### PROMPT
Can you rescale the items from the start of the records through the line containing "[button] (537, 84)", writing each one out again with its request and multiplying only the answer coordinates by 1.3, rounded to whole numbers with halves going up? Give only those items.

• • • • •

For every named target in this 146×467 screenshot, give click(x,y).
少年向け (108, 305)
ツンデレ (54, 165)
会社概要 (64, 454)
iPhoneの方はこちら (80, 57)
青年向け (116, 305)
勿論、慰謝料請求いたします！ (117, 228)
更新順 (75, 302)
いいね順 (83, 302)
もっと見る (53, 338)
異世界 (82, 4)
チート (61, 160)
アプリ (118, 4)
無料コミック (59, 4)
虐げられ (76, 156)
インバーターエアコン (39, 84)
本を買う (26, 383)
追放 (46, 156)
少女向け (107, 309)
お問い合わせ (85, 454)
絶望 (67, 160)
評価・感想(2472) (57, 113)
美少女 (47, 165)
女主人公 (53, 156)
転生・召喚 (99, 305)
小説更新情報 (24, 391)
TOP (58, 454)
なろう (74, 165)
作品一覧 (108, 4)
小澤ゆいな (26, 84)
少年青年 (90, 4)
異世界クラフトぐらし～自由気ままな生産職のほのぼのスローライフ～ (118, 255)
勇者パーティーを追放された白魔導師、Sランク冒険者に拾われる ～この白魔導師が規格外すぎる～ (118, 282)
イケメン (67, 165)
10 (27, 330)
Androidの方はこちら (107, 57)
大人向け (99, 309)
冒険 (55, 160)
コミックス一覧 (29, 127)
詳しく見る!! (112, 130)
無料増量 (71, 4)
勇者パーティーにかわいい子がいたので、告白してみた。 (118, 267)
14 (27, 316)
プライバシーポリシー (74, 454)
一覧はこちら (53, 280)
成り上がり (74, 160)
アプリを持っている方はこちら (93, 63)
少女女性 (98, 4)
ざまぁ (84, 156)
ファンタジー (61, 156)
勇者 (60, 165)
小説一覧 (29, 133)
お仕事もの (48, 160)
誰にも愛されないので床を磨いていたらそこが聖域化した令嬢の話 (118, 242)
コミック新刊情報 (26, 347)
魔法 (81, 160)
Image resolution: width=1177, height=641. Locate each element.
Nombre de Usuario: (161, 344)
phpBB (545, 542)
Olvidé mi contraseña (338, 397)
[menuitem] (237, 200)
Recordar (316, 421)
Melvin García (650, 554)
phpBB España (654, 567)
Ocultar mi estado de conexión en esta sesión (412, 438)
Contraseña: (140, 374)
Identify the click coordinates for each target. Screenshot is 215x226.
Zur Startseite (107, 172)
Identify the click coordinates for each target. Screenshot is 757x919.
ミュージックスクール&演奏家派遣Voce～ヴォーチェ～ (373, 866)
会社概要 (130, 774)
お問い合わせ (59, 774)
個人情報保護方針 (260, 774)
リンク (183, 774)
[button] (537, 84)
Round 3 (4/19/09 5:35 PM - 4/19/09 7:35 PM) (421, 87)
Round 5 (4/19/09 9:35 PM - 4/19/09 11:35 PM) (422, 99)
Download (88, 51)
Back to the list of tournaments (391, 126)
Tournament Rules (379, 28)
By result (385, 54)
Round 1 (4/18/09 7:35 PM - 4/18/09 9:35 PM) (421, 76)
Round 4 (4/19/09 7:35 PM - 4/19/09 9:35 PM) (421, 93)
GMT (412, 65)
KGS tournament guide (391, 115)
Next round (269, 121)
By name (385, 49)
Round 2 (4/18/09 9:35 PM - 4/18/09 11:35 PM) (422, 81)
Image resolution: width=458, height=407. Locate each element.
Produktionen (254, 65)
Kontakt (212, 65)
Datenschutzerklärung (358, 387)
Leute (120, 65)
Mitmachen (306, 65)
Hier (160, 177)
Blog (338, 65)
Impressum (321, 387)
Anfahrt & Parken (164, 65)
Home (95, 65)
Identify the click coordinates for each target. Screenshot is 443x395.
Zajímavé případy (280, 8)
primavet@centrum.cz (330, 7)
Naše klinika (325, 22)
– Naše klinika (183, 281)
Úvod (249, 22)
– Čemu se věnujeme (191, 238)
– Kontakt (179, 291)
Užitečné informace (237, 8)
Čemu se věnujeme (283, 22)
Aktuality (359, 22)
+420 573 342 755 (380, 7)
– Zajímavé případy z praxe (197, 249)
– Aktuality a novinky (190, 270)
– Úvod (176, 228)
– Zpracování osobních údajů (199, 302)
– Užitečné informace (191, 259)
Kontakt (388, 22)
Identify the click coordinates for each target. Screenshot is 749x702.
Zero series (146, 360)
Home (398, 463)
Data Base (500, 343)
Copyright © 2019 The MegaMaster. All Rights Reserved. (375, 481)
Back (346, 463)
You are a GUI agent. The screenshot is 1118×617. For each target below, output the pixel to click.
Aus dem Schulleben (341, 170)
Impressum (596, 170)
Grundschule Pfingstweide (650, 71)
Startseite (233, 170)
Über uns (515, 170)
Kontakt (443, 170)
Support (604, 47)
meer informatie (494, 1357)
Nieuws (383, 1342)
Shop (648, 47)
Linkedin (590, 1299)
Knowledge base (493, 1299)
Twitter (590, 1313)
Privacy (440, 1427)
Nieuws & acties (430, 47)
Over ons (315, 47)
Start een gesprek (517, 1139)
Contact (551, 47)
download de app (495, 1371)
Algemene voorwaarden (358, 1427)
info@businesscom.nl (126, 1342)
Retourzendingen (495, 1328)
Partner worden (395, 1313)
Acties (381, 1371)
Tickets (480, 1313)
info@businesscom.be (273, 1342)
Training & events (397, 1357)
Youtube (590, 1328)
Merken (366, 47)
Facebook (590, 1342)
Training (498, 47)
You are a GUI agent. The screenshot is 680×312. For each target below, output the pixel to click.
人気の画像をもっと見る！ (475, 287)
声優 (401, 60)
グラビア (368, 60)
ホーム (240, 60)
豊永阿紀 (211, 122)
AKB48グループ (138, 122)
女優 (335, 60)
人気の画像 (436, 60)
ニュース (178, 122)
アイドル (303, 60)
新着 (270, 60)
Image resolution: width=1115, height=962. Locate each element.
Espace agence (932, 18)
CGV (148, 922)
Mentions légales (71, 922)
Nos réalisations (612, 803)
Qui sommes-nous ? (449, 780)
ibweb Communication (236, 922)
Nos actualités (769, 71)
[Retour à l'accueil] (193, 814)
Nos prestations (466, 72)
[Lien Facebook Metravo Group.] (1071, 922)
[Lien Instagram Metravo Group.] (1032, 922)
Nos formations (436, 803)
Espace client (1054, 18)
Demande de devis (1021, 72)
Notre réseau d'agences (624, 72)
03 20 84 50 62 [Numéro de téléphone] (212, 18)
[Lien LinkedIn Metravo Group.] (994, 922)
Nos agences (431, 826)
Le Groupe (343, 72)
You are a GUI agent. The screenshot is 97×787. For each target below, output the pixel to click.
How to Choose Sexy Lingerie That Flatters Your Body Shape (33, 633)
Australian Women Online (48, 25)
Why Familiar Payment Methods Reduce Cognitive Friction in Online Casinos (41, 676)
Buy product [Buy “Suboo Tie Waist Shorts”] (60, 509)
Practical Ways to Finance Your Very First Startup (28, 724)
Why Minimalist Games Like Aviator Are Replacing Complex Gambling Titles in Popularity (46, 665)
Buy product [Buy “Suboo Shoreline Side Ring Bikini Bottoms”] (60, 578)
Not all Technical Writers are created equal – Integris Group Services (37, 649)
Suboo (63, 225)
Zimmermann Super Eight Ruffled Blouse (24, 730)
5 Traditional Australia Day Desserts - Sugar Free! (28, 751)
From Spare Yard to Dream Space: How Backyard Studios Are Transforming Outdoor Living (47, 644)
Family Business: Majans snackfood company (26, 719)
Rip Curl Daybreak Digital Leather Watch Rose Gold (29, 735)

• • • • •

### TASK RESPONSE
For every named target in this 146×467 screenshot, give click(x,y).
少年向け (140, 397)
ツンデレ (70, 215)
会社概要 (83, 590)
iPhoneの方はこちら (104, 74)
青年向け (151, 397)
勿論、慰謝料請求いたします！ (152, 296)
更新順 (98, 393)
いいね順 (108, 393)
もっと見る (69, 439)
異世界 (107, 5)
チート (79, 208)
アプリ (153, 5)
無料コミック (77, 5)
虐げられ (99, 203)
インバーターエアコン (51, 109)
本を買う (34, 498)
追放 (60, 203)
少女向け (139, 402)
お問い合わせ (111, 590)
絶望 (87, 208)
評価・感想(2472) (74, 147)
美少女 (61, 215)
女主人公 (69, 203)
転生・召喚 (129, 397)
小説更新情報 (31, 508)
TOP (75, 590)
なろう (96, 215)
作品一覧 (140, 5)
小澤ゆいな (34, 109)
少年青年 (117, 5)
異世界クラフトぐらし～自由気ままな生産職のほのぼのスローライフ～ (153, 332)
勇者パーティーを追放された白魔導師、Sランク冒険者に拾われる ～この白魔導師が規格外すぎる～ (153, 367)
イケメン (87, 215)
10 (35, 429)
Androidの方はこちら (139, 74)
大人向け (129, 402)
冒険 (72, 208)
コミックス一覧 (38, 165)
詳しく見る!! (146, 169)
無料増量 (92, 5)
勇者パーティーにかわいい子がいたので、告白してみた。 (153, 347)
14 (35, 411)
プライバシーポリシー (96, 590)
一覧はこちら (69, 364)
成り上がり (96, 208)
アプリを持っている方はこちら (121, 82)
少女女性 (127, 5)
ざまぁ (109, 203)
ファンタジー (79, 203)
勇者 (78, 215)
小説一覧 (38, 173)
お仕事もの (62, 208)
誰にも愛されないので床を磨いていたらそこが聖域化した令嬢の話 (153, 315)
コミック新刊情報 (34, 451)
魔法 (105, 208)
Image resolution: width=1177, height=641. Locate each element.
Nombre de Usuario: (209, 447)
phpBB (709, 705)
Olvidé mi contraseña (439, 516)
[menuitem] (308, 260)
Recordar (411, 547)
Melvin García (845, 720)
phpBB España (850, 737)
Ocultar mi estado de conexión en esta sesión (536, 569)
Contraseña: (182, 486)
Identify the click coordinates for each target. Screenshot is 215x226.
Zur Startseite (139, 224)
Identify the click coordinates for each target. Screenshot is 757x919.
ミュージックスクール&演奏家派遣Voce～ヴォーチェ～ (485, 1126)
会社概要 (169, 1006)
お問い合わせ (77, 1006)
個人情報保護方針 (338, 1006)
リンク (238, 1006)
[button] (698, 109)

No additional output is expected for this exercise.